Is cloud storage right for you?

By:  Greg Meckbach  On: 25 Mar 2010 For: Network World Canada Creator

As storage vendors such as NetApp Inc. roll out more Fiber Channel over Ethernet, industry experts debate the merits of outsourcing storage to a cloud provider. Analysts from IDC and Info-Tech discuss the new storage networking protocols

As companies store more video content and archive information to comply with the law, virtualization and cloud computing will have an influence on storage purchasing decisions.

Although storage vendors such as NetApp Inc. are touting Fiber Channel over Ethernet that technology is still in its early stages, according to Framingham, Mass.-based IDC.

“We’re still in the first generation of Fiber Channel over Ethernet,” said Steve Scully, IDC’s research manager for continuity, disaster recovery and storage orchestration. He added there will probably not be significant sales of Fiber Channel over Ethernet products until next year.

For its part, Sunnyvale, Calif.-based NetApp is “getting close” to having end-to-end Fiber Channel over Ethernet products.

Last week, NetApp announced it is reselling Emulex Corp.’s OneConnect Converged Network Adapter. NetApp is hoping to sell both its own storage products and OneConnect so companies can run both Internet Protocol and Fiber Channel over Ethernet traffic through the same ports and over the same cabling.

“Within NetApp, we’ve always had a technology philosophy that protocols shouldn’t determine the solution,” said Val Bercovici, who works in the office of NetApp’s chief technology officer and carries the job title of Cloud Czar. “We try to not tie a solution to a particular protocol.”

Bercovici said corporate IT departments have spent a lot of money on dedicated storage networks using the Fiber Channel protocol. But now, NetApp is touting Fiber Channel over Ethernet as a means of increasing efficiency by having storage traffic share 10 Gigabit Ethernet networks with other traffic.

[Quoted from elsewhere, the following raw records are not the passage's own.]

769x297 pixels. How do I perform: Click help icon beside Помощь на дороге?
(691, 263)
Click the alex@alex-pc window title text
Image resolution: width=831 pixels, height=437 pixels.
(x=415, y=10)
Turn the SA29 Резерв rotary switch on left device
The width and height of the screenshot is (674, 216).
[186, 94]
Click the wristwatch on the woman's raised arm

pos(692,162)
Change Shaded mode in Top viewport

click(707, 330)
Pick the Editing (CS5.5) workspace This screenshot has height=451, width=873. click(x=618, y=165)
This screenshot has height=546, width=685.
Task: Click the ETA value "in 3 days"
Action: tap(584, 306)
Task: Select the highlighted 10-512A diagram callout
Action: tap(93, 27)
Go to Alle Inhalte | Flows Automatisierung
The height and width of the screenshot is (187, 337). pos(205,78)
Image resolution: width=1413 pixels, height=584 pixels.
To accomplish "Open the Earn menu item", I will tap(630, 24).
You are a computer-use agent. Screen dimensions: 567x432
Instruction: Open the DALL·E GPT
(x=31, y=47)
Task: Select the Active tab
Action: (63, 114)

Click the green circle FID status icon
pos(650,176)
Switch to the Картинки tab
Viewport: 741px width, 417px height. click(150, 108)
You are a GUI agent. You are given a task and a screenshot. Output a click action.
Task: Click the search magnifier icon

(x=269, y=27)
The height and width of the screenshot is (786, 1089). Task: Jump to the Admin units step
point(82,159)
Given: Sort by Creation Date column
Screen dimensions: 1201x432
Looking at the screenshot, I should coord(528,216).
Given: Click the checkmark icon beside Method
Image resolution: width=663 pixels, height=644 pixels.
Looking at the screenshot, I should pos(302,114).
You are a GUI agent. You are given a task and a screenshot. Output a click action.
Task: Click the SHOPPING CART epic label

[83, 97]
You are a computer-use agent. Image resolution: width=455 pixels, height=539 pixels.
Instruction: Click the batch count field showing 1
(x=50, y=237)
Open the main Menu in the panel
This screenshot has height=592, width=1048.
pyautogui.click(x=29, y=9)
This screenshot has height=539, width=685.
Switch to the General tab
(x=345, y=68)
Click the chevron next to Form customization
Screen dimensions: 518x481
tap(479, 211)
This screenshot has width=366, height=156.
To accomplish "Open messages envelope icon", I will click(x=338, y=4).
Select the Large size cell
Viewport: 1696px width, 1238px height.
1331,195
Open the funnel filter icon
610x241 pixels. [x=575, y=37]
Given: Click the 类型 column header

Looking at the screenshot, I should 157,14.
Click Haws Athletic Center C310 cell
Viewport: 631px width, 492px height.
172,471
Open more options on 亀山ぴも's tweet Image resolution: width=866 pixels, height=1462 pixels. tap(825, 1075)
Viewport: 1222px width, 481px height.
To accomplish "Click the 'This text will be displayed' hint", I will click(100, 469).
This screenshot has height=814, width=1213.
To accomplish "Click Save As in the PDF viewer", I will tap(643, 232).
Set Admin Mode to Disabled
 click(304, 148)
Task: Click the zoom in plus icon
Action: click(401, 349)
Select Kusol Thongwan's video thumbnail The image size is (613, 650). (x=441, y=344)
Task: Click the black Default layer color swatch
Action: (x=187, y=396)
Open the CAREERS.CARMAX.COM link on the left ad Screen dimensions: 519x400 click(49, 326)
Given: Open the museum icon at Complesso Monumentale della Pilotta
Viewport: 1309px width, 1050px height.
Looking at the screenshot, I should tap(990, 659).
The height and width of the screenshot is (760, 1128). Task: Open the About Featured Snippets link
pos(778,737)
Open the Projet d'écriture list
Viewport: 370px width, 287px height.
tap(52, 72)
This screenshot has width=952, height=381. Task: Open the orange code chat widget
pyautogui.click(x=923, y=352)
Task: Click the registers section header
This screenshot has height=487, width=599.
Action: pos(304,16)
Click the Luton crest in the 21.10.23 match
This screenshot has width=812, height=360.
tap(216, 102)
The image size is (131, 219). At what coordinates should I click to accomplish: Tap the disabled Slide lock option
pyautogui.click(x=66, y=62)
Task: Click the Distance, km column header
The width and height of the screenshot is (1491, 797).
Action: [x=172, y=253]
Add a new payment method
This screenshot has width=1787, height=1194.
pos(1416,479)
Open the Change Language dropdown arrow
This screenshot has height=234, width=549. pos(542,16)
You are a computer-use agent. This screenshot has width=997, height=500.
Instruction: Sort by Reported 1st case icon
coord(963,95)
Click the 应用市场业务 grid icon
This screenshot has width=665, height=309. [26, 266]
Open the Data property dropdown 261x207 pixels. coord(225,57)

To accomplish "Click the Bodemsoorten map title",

“We have seen a deliberate movement away from Fiber Channel-only networks to increasingly IP and Ethernet,” he said.

Companies who have invested in Fiber Channel will probably continue to buy Fiber Channel products, especially those who depend on large transaction processing applications and large databases, said John Sloan, lead analyst at London, Ont.-based Info-Tech Research Group.

But with Fiber Channel over Ethernet, “you can  have your cake and eat it too,” Sloan said.

He added a lot of companies are installing virtual server applications using VMware Inc.’s products on NetApp’s storage gear. Along with Cisco Systems Inc., VMware and NetApp recently announced Secure Multi-tenancy Design Architecture, which combines Cisco switches and servers with NetApp’s FAS storage and VMware’s vSphere and VShield products. The vision is to let large corporations and service providers use the cloud computing model to provision software and store corporate customers’ data.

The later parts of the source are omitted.